Transfer learning based approach for reliable handwritten signature verification with SignaLearn
摘要
Handwritten signatures are considered unique for a person’s identity and hence are used as a prevalent method of identification in banking, business, financial settings, legal documents, etc. No two signatures of a person are exactly the same; slight variations occur each time one signs. Taking advantage of the variations present, forgers may forge an individual’s signature. This leads to the requirement of developing a system which learns internal patterns in a signature and can accurately classify between forged and original signatures. Various machine learning and deep learning methods have been explored, but machine learning methods are dependent on manual feature extraction, which makes it difficult to generalise. At the same time, deep learning methods can perform the same task automatically, but require vast amounts of training data, which is small in this case. This manuscript proposes a robust method, SignaLearn, for signature verification using a pre-trained VGG19 network for feature extraction and machine learning classifiers for accurate classification.

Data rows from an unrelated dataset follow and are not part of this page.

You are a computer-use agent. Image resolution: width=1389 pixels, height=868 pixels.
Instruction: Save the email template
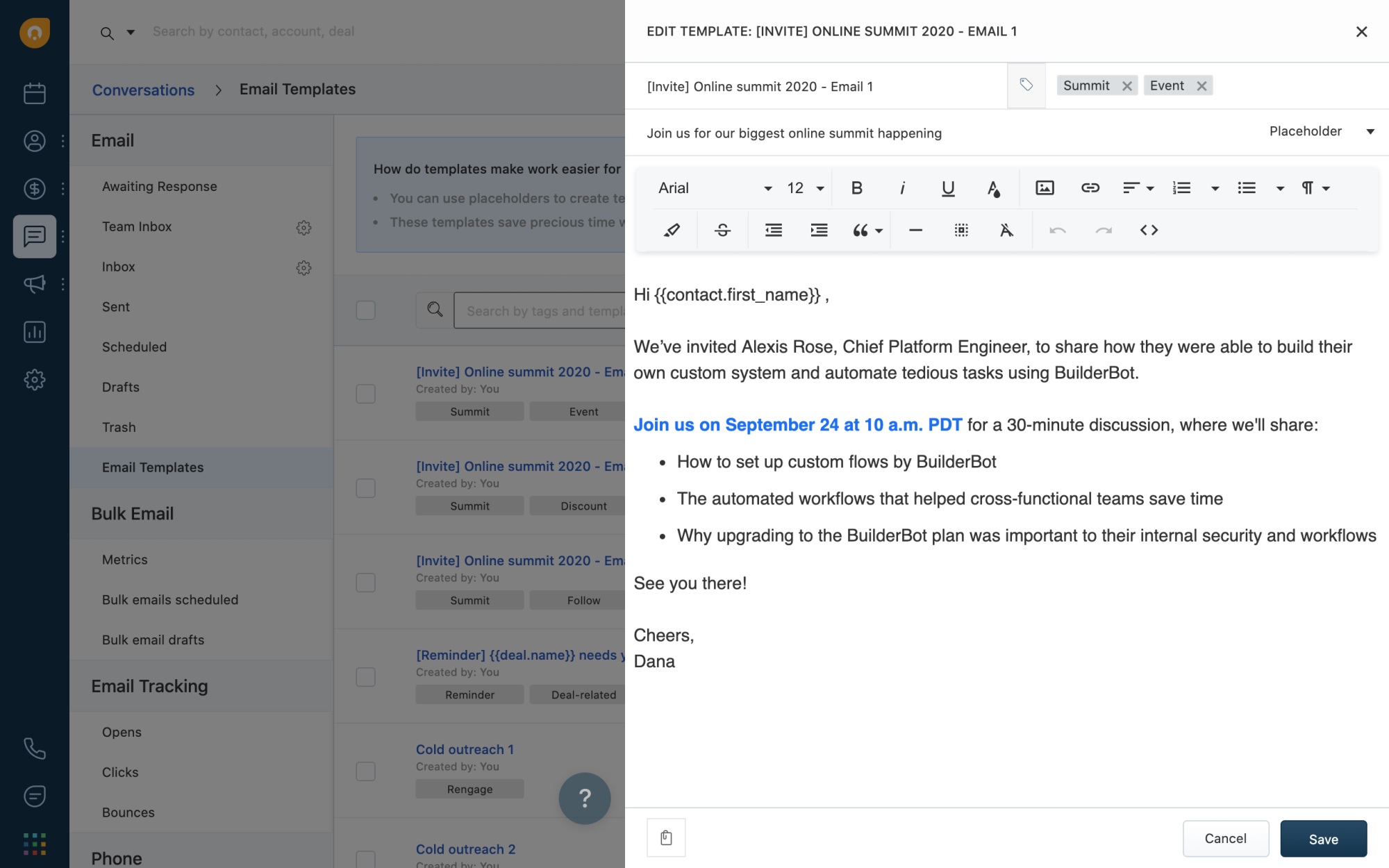tap(1322, 839)
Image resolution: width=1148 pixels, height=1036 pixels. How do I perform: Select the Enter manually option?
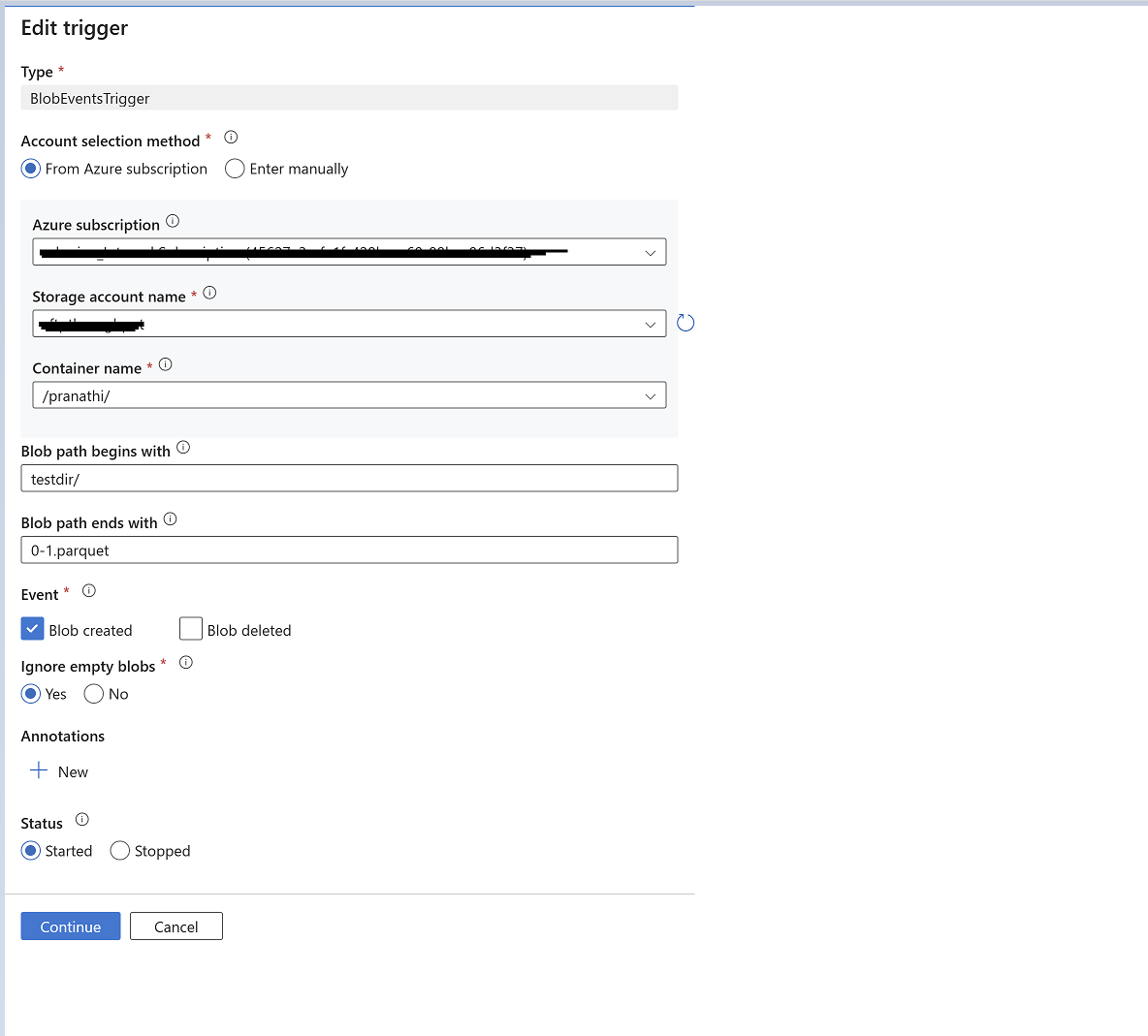pyautogui.click(x=234, y=169)
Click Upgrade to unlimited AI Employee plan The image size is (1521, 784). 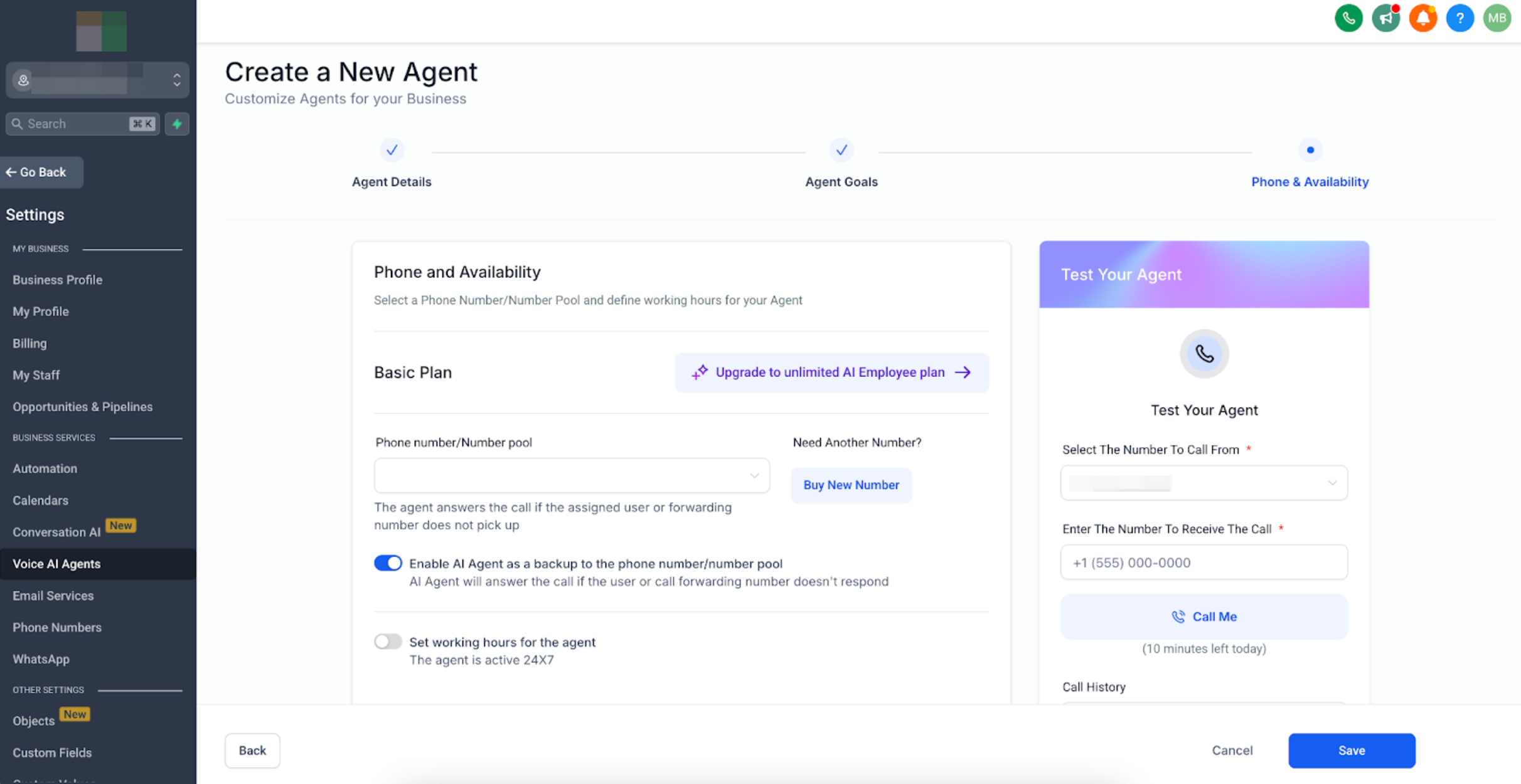click(x=831, y=373)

By employing this strategy, we achieve the best of both worlds, enabling us to train networks on limited data while verifying signatures using features extracted from VGG19. The proposed method is validated on three publicly available benchmark datasets: BHSig260 (Bengali script), CEDAR, and UTSig (Persian signatures). The proposed method ensures that the classifiers are well adapted to the complex feature space of signature data. The proposed model demonstrates strong generalisation across datasets, achieving an accuracy of 83.703% on BHSig260 (Bengali), 100% on CEDAR, and 87.983% on UTSig. Subject-wise accuracies were also evaluated for three of the datasets, achieving, on average, perfect accuracy of 100%. These results indicate that the combination of transfer learning with VGG19 and optimised machine learning classifiers provides a powerful solution for offline signature verification, even in scenarios with limited annotated data.